The Kurpfalz Weinstuben is one of the world’s best wine restaurantsand a very good reason to travel to Berlin (like I just did). But it’s so eccentric that many unadventurous people, who really ought to know better, i.e. be more open-minded, say things about it like, “well…yes I suppose if the other interesting places are full…”. That’s just the sign of a lack of imagination and appreciation though, that they aren’t able to accept how some “old-fashioned” things only seem that way because over decades and they’ve been perfected to the point where it’s very difficult to push them any further.
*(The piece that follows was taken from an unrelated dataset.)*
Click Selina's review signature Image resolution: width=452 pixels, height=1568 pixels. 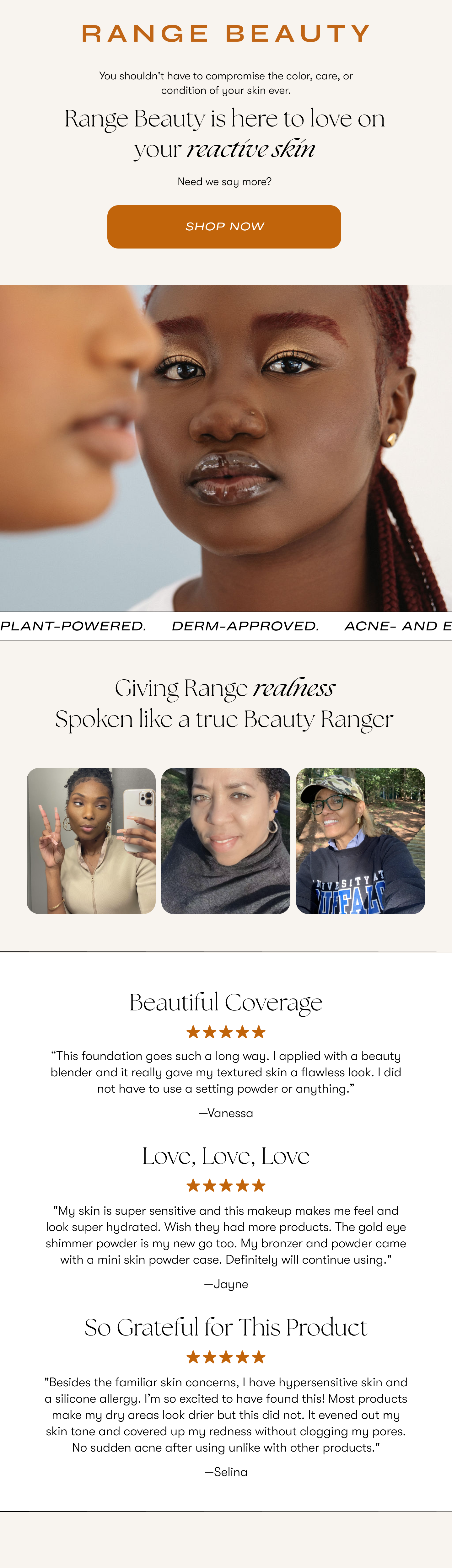point(226,1472)
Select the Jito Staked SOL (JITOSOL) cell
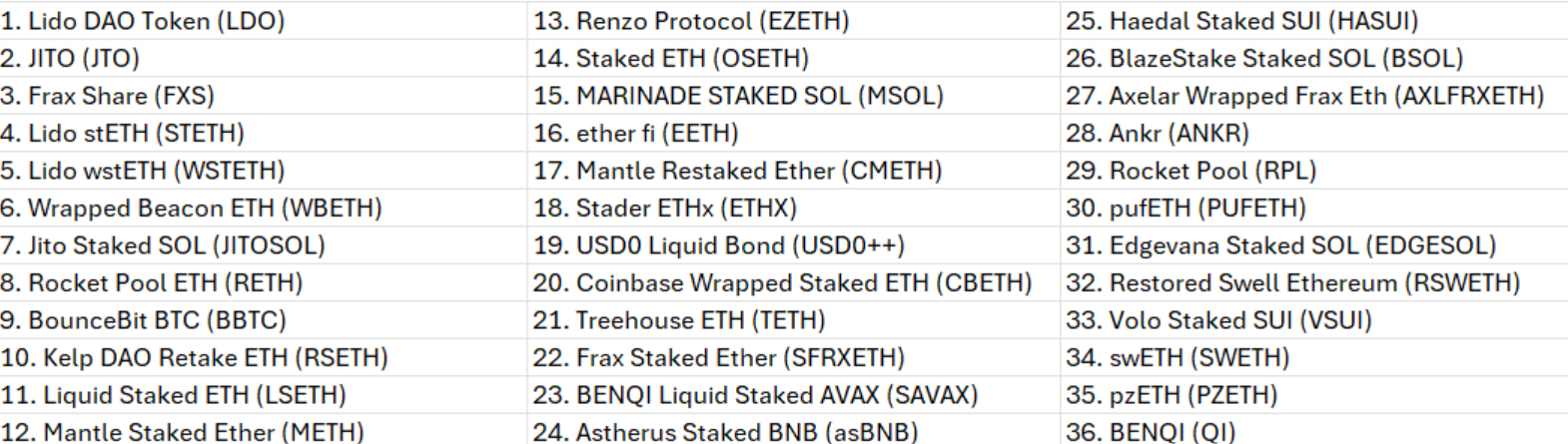This screenshot has height=444, width=1568. tap(163, 245)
Those words certainly apply to the Saumagen which Rainer Schultz, cook and patron (pictured above), has served since 1976. This pork and potatoes-based haggis like “sausage” from the Pfalz never tasted better than in Berlin’s Kurpfalz Weinstuben (the herbs and spices! the delicious pork fat!) although it often tasted wonderful in the Pfalz. The ideal wine for this dish is a bold, but subtle dry Riesling from the same region from dyed-in-the-wool traditional winemaking specialist Philippi of the Koehler-Ruprecht winery in Kallstadt/Pfaz. Many mature vintages of this wine are on offer in the Kurpfalz Weinstuben for the simple reason that this is a wine which really does taste so much more exciting when it’s had a few years in the bottle to mellow, then double-melloow, after which it is still bursting with life and energy. Need I write more? No, but of course I could go on and on. However, since I got to Berlin I’ve not been in good health and this is best kept short and to the point, as in this is a place you have to experience!

PS All I’ve done is to hint at what this place has to offer. The wine list is mind-blowing with sometimes absurdly friendly prices. The only things you shouldn’t expect here are light, low-fat food, bright modern lighting or permission to use your cellphone/smartphone. It might even be an NSA/GCHQ-free zone!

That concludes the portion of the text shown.